● **What is needed**
Across the entries below, how many lines include the word "computer"? Reply with only the number.

(Stored data)

════

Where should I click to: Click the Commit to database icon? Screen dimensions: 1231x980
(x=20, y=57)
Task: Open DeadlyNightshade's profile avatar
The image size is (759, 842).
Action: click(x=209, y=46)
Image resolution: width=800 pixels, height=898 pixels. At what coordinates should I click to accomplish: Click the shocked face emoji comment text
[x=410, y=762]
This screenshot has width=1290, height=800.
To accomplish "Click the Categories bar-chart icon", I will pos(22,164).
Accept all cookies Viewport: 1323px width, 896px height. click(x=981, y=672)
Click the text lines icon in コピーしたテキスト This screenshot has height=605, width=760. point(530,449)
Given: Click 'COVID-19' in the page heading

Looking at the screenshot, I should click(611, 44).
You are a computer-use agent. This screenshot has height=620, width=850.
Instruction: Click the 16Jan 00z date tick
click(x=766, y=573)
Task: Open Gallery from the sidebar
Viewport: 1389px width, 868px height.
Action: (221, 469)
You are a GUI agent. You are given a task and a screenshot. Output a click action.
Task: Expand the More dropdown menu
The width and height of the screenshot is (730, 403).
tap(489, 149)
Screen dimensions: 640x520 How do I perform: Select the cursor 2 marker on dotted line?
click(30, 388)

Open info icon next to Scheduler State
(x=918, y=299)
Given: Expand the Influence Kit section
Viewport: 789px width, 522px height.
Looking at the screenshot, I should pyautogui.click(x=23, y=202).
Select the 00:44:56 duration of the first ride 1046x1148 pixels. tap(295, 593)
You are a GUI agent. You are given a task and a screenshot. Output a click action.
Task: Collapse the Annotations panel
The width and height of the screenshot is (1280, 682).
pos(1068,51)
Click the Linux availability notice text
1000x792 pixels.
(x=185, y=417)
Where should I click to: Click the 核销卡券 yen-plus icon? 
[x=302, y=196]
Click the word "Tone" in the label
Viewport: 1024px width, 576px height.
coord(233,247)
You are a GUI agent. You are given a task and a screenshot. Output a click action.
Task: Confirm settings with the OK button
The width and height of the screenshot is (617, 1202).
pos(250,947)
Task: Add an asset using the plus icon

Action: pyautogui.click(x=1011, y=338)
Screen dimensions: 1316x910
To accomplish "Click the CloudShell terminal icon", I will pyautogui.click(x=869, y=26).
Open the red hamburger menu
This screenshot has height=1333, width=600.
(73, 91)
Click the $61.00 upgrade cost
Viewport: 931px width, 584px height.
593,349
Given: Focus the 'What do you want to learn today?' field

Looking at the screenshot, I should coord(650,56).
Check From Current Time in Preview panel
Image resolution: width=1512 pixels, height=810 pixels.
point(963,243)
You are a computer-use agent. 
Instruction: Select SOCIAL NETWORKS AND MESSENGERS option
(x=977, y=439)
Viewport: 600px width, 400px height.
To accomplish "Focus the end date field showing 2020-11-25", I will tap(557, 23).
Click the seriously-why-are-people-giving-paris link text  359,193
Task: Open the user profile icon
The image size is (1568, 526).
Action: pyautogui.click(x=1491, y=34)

════

● **Answer space**
2